Provided entries =>
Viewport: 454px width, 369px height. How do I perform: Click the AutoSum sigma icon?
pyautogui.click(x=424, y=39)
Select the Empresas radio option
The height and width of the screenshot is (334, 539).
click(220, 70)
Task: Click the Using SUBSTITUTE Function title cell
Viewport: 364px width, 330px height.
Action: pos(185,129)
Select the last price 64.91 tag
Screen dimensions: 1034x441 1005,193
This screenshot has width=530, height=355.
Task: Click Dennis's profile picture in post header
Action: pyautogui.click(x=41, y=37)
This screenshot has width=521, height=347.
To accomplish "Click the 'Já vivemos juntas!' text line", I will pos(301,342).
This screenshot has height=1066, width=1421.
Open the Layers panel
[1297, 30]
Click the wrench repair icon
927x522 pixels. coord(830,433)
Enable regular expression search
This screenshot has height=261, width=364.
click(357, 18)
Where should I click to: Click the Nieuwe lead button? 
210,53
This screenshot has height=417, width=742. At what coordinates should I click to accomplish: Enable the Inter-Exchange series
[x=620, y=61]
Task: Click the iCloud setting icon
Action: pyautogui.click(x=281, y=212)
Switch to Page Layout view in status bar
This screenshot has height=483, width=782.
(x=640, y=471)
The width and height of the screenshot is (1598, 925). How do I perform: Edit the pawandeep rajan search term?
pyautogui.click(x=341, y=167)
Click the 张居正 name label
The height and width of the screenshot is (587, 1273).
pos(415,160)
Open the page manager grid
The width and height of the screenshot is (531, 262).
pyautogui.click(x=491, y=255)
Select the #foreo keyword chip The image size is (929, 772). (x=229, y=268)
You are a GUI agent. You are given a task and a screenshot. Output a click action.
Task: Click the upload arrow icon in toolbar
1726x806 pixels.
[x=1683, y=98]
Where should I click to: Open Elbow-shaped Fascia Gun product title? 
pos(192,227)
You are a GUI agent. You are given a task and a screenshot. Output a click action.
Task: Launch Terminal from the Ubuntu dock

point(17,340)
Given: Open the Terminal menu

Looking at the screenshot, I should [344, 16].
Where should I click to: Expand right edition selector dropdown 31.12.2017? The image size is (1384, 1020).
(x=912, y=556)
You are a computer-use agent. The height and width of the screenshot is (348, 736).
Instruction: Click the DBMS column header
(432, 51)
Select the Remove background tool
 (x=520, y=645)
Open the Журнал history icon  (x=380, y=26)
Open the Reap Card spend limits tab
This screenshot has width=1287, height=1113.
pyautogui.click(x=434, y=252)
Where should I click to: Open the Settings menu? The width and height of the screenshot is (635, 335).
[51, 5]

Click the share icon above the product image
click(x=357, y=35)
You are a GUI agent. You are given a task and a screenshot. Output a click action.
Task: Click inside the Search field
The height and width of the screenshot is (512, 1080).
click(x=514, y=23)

What the task requires =>
The full set of lines above should be retyped without a single change.

Result of this exercise =>
Viewport: 454px width, 369px height. How do I perform: Click the AutoSum sigma icon?
pyautogui.click(x=424, y=39)
Select the Empresas radio option
The height and width of the screenshot is (334, 539).
click(220, 70)
Task: Click the Using SUBSTITUTE Function title cell
Viewport: 364px width, 330px height.
Action: pos(185,129)
Select the last price 64.91 tag
Screen dimensions: 1034x441 1005,193
This screenshot has width=530, height=355.
Task: Click Dennis's profile picture in post header
Action: pyautogui.click(x=41, y=37)
This screenshot has width=521, height=347.
To accomplish "Click the 'Já vivemos juntas!' text line", I will pos(301,342).
This screenshot has height=1066, width=1421.
Open the Layers panel
[1297, 30]
Click the wrench repair icon
927x522 pixels. coord(830,433)
Enable regular expression search
This screenshot has height=261, width=364.
click(357, 18)
Where should I click to: Click the Nieuwe lead button? 
210,53
This screenshot has height=417, width=742. At what coordinates should I click to accomplish: Enable the Inter-Exchange series
[x=620, y=61]
Task: Click the iCloud setting icon
Action: pyautogui.click(x=281, y=212)
Switch to Page Layout view in status bar
This screenshot has height=483, width=782.
(x=640, y=471)
The width and height of the screenshot is (1598, 925). How do I perform: Edit the pawandeep rajan search term?
pyautogui.click(x=341, y=167)
Click the 张居正 name label
The height and width of the screenshot is (587, 1273).
pos(415,160)
Open the page manager grid
The width and height of the screenshot is (531, 262).
pyautogui.click(x=491, y=255)
Select the #foreo keyword chip The image size is (929, 772). (x=229, y=268)
You are a GUI agent. You are given a task and a screenshot. Output a click action.
Task: Click the upload arrow icon in toolbar
1726x806 pixels.
[x=1683, y=98]
Where should I click to: Open Elbow-shaped Fascia Gun product title? 
pos(192,227)
You are a GUI agent. You are given a task and a screenshot. Output a click action.
Task: Launch Terminal from the Ubuntu dock

point(17,340)
Given: Open the Terminal menu

Looking at the screenshot, I should [344, 16].
Where should I click to: Expand right edition selector dropdown 31.12.2017? The image size is (1384, 1020).
(x=912, y=556)
You are a computer-use agent. The height and width of the screenshot is (348, 736).
Instruction: Click the DBMS column header
(432, 51)
Select the Remove background tool
 (x=520, y=645)
Open the Журнал history icon  (x=380, y=26)
Open the Reap Card spend limits tab
This screenshot has width=1287, height=1113.
pyautogui.click(x=434, y=252)
Where should I click to: Open the Settings menu? The width and height of the screenshot is (635, 335).
[51, 5]

Click the share icon above the product image
click(x=357, y=35)
You are a GUI agent. You are given a task and a screenshot. Output a click action.
Task: Click inside the Search field
The height and width of the screenshot is (512, 1080).
click(x=514, y=23)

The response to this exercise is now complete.